Built a multi-tenant data platform serving 211 social service organizations across multiple U.S. states
Ingested heterogeneous source systems (iCarol, WellSky, RTM) with independent schemas and update cadences
Replaced long-running pipelines with asset-based orchestration in Dagster
Treated every normalized dataset as a durable obligation rather than a transient by-product
Isolated failures per tenant via partitioning along tenant and state boundaries
Embedded data quality checks directly in the asset graph so bad data cannot publish silently

1. What is a 211 Social Services Data Platform?

A 211 social services data platform is the technical layer behind 211 helplines and search portals that connect people in need with local resources: food banks, shelters, mental health providers, utility assistance, and similar services. The platform ingests resource data from independent organizations operating in different states, each on its own case management system (iCarol, WellSky, RTM, or similar), and exposes a unified, searchable interface to the public and to partner agencies.

Connect211 is a production deployment of this model across multiple U.S. states. The platform must answer a deceptively simple question: when someone searches for help right now, is the result correct, current, and trustworthy?

Why a data platform, not a website

The hard part is not the front-end search experience. It is keeping resource data accurate as independent publishers update at different cadences, in different schemas, with different quality guarantees. The platform is, at its core, a multi-tenant data orchestration problem with strict reliability obligations.

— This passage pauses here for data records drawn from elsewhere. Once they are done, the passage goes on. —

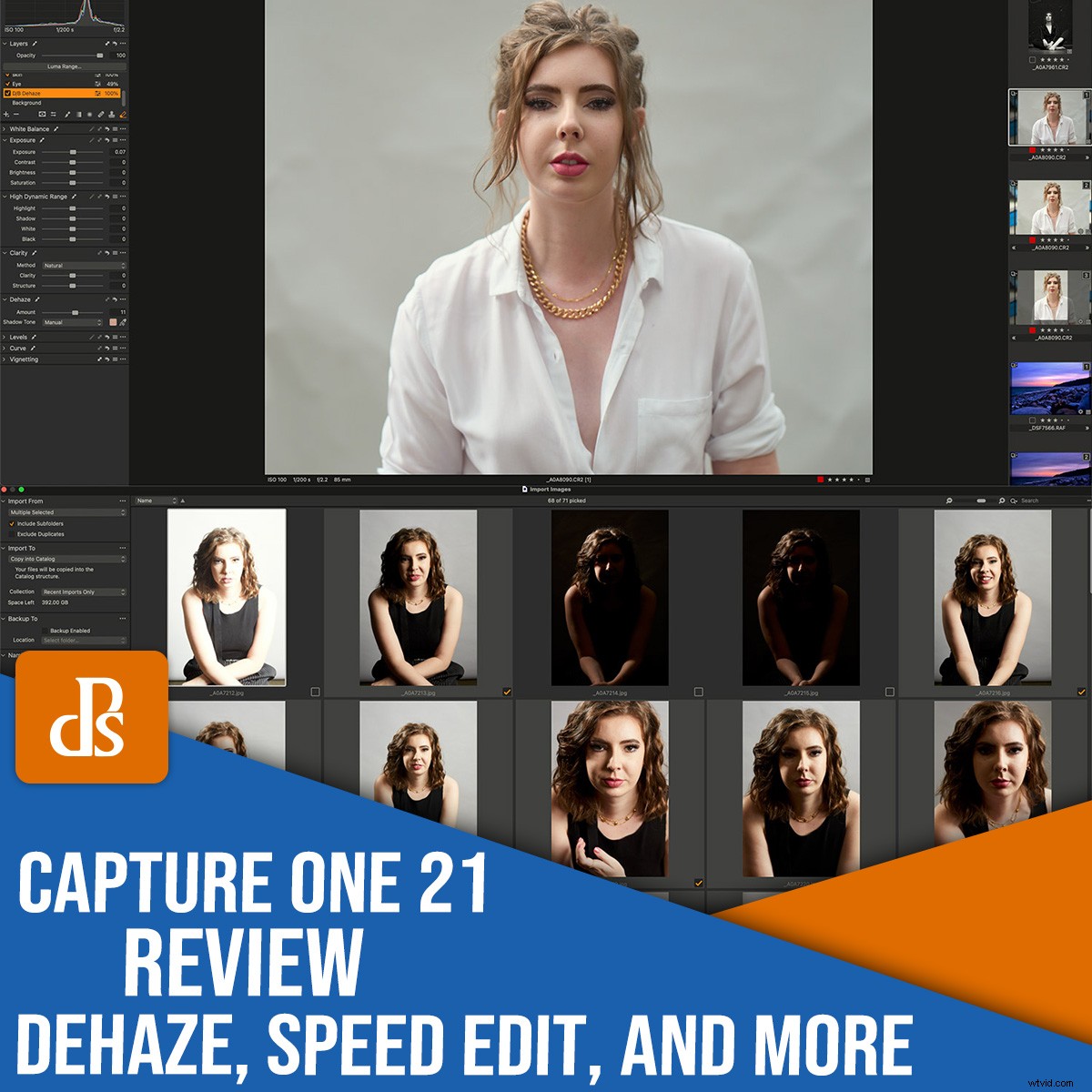The height and width of the screenshot is (1092, 1092).
Task: Remove the selected layer using the minus icon
Action: [15, 114]
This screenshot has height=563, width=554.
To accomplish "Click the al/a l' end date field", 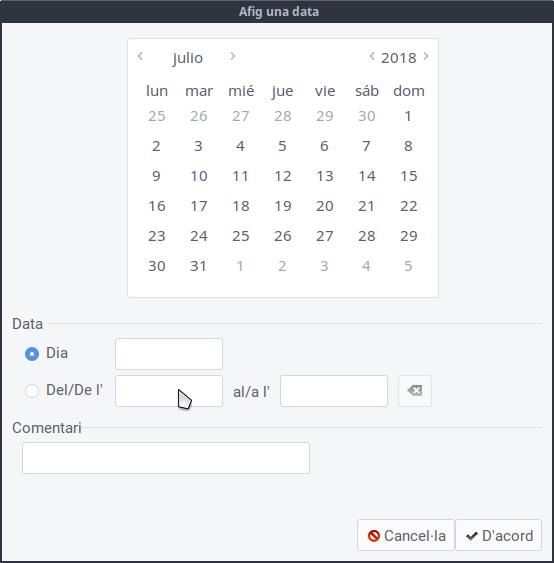I will 334,391.
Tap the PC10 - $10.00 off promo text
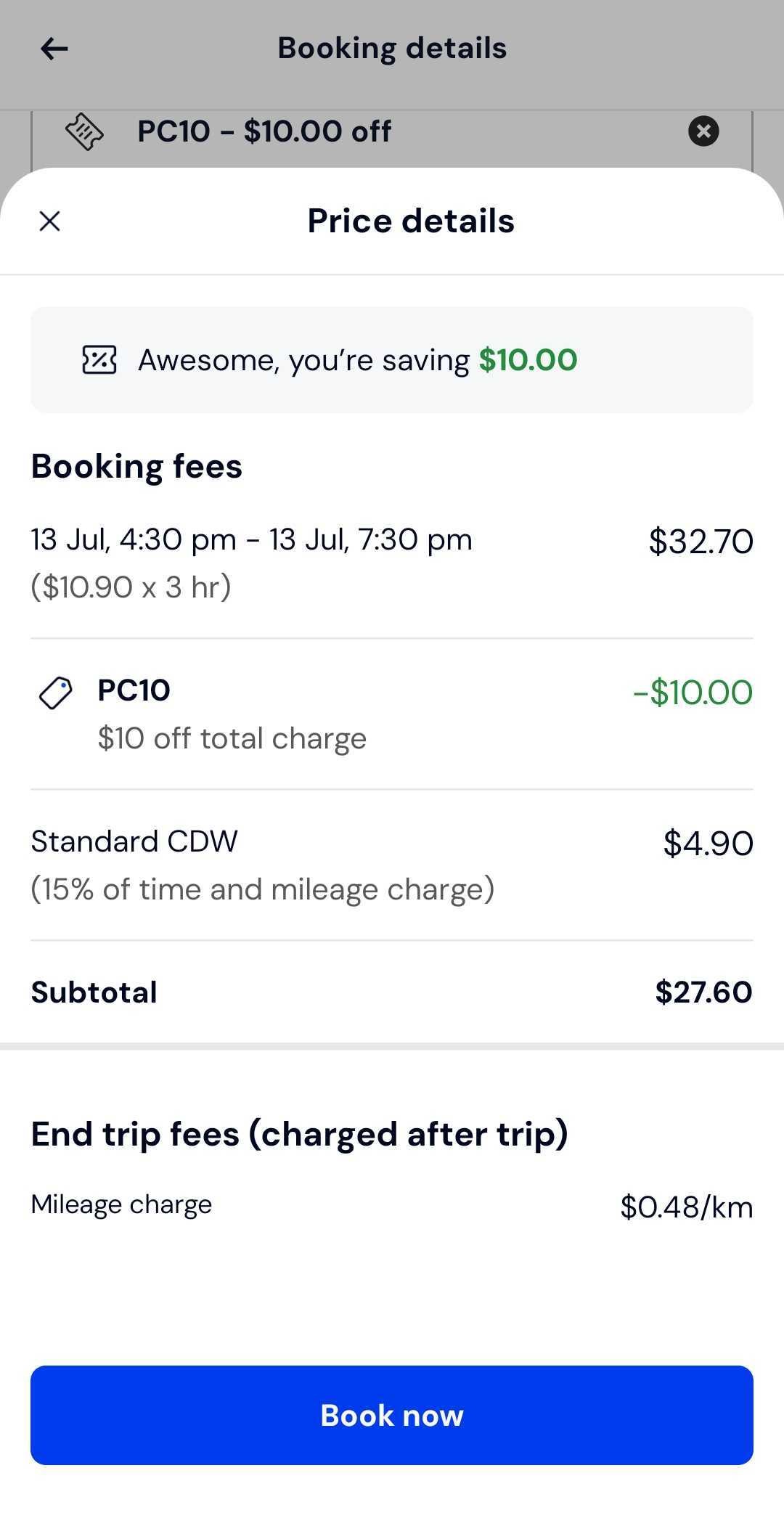Image resolution: width=784 pixels, height=1534 pixels. (x=264, y=131)
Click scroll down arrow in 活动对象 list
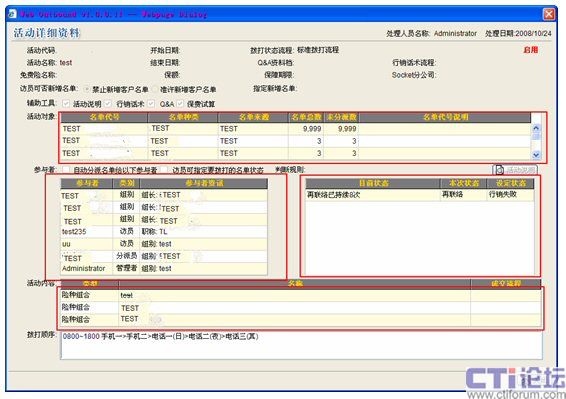 pos(536,155)
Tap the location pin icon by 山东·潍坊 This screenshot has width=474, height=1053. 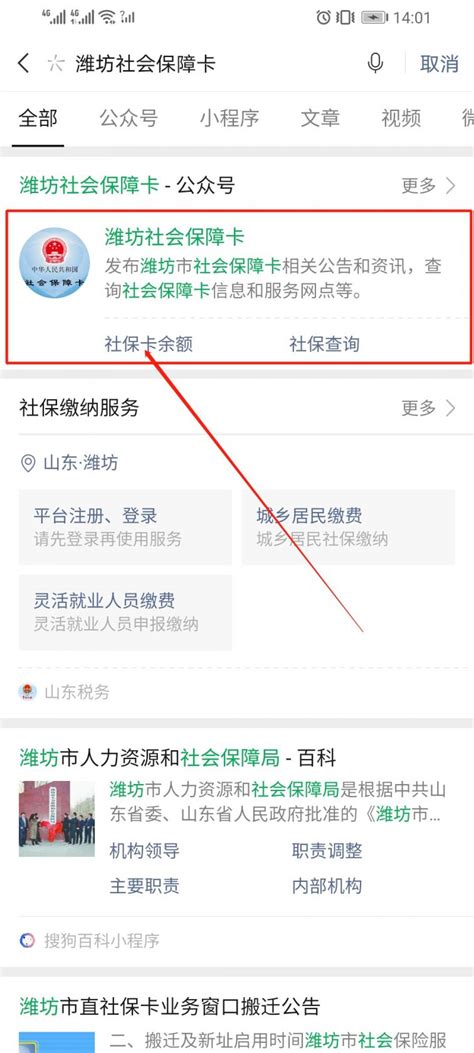[28, 463]
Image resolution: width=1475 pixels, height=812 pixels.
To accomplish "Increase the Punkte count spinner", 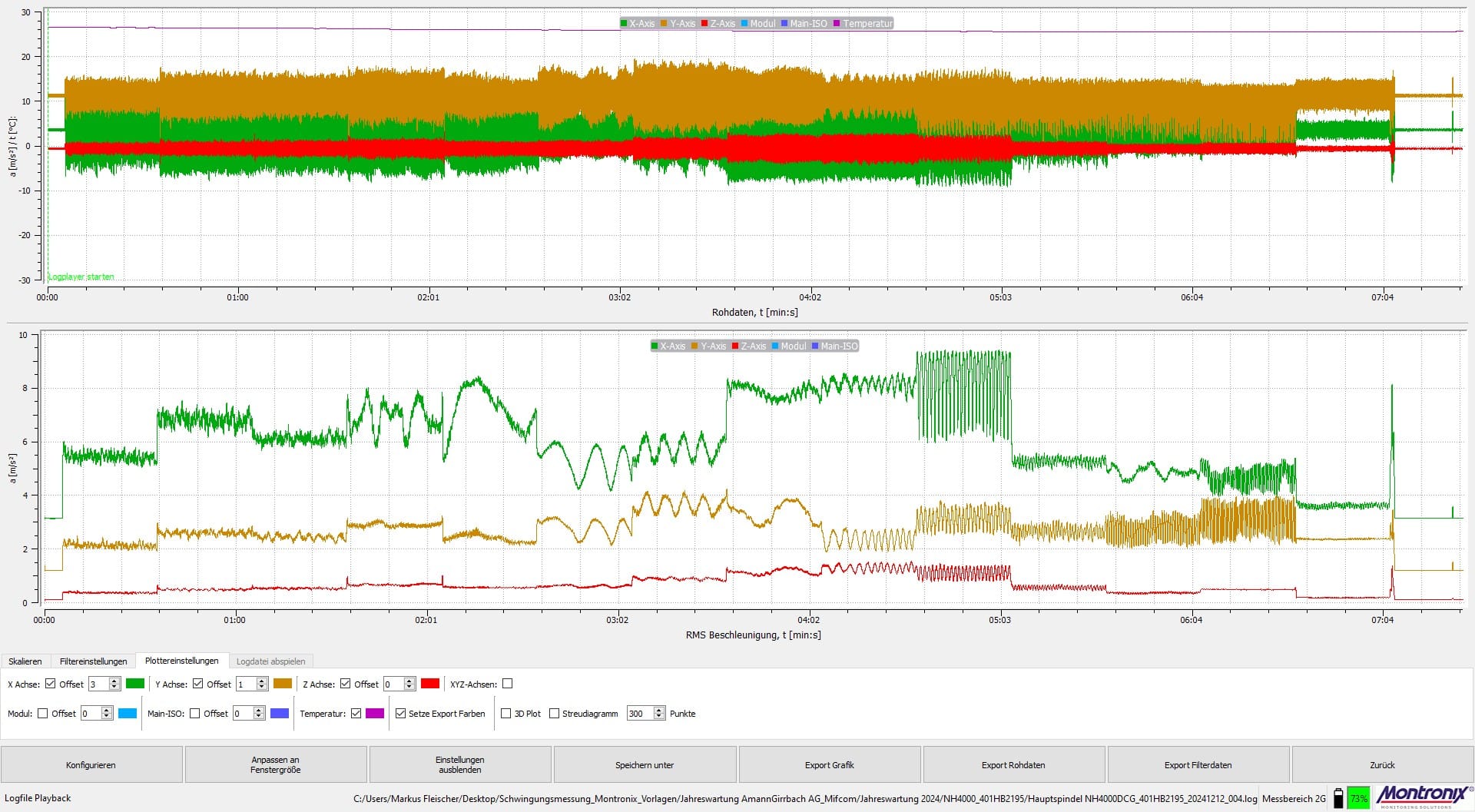I will (x=658, y=711).
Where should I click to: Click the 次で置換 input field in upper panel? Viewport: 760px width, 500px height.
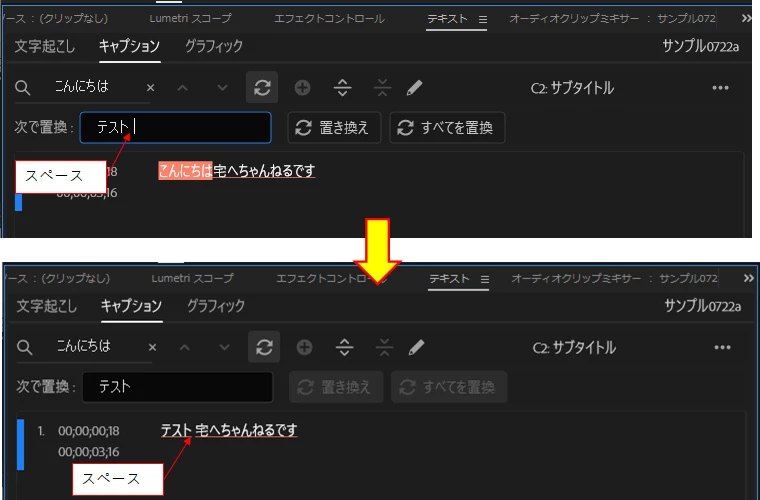click(175, 127)
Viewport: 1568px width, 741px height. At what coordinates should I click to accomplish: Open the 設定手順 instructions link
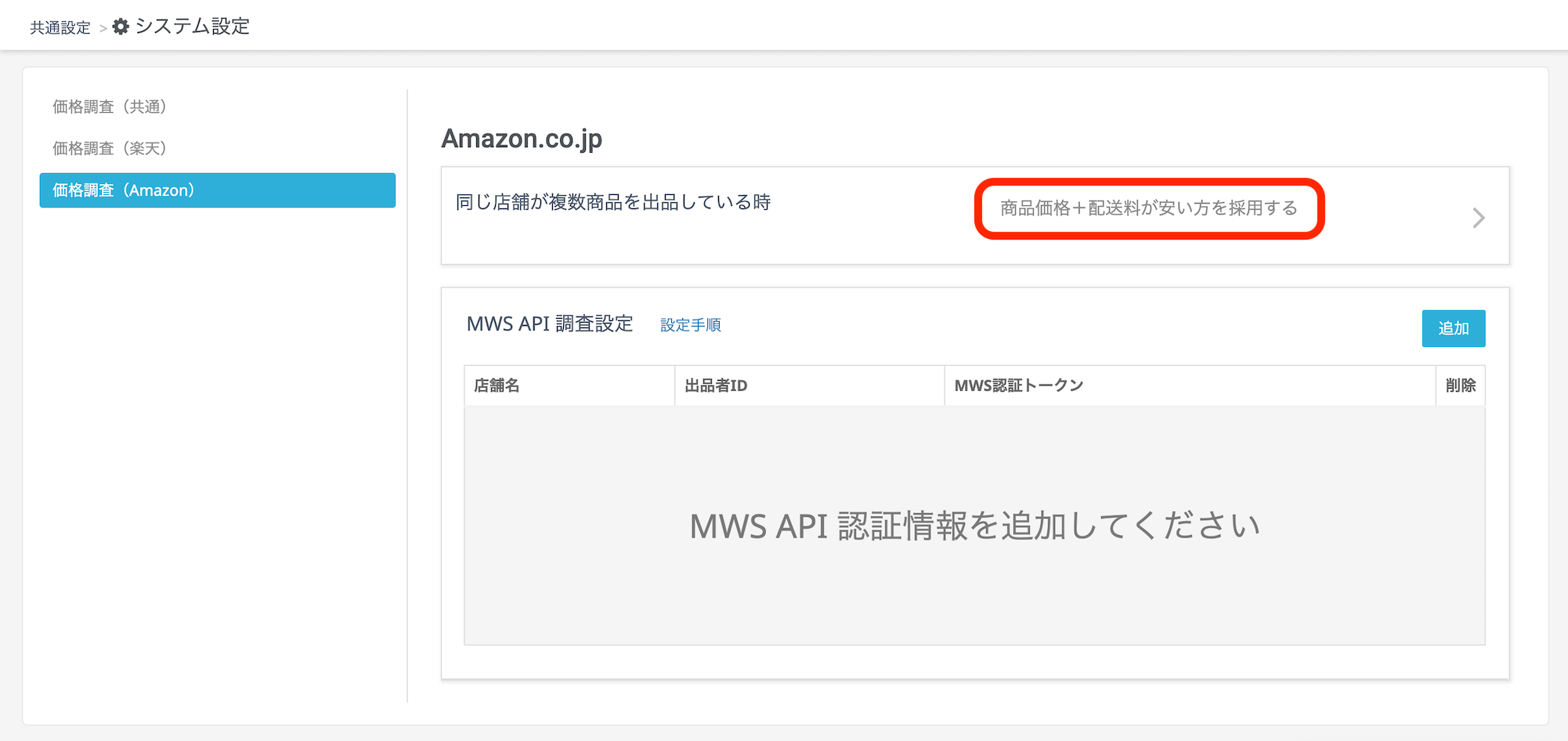point(690,325)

2. Initial State: Working Pipelines, Eroding Trust

Before the rewrite, the platform ran on pragmatic, pipeline-shaped data flows. Source data was fetched, normalized, and pushed into publishing stores through a sequence of tasks. It worked, organizations adopted it, and impact grew.

Key limitations that emerged with scale

Data sources evolved independently: schemas drifted, update cycles diverged, quality varied across contributors
Pipelines grew longer over time, and reprocessing became broader than necessary
Validation moved from design to manual oversight, making correctness depend on human vigilance
Availability began to depend on institutional memory rather than architecture
When updates went wrong, the cause was opaque, and trust shifted toward individual heroics rather than the platform itself

For a system intended to support people under real-world pressure, this state was unsustainable. The problem was not a lack of data or compute. It was a lack of structural guarantees about what the platform was producing.

3. Project Objectives

The goal was not a new dashboard. It was to rebuild the platform so that reliability, freshness, and lineage were properties of the architecture, not of the team.

Core objectives

Treat every normalized artifact as a durable obligation with explicit freshness, lineage, and reproducibility guarantees
Isolate failures per tenant so that one organization's data issue cannot block publishing for another
Embed data quality checks in the orchestration layer so bad data cannot reach the publishing surface
Preserve the narrative of the data: every artifact carries provenance, every update has a reason
Make the system operable under uneven, event-driven demand without manual coordination becoming the bottleneck

4. Target Architecture: Writers, Readers, and the Asset Graph

We redesigned the platform around a clear separation between ingestion (writers) and publishing (readers), with a shared system of record underneath and asset-based orchestration coordinating everything.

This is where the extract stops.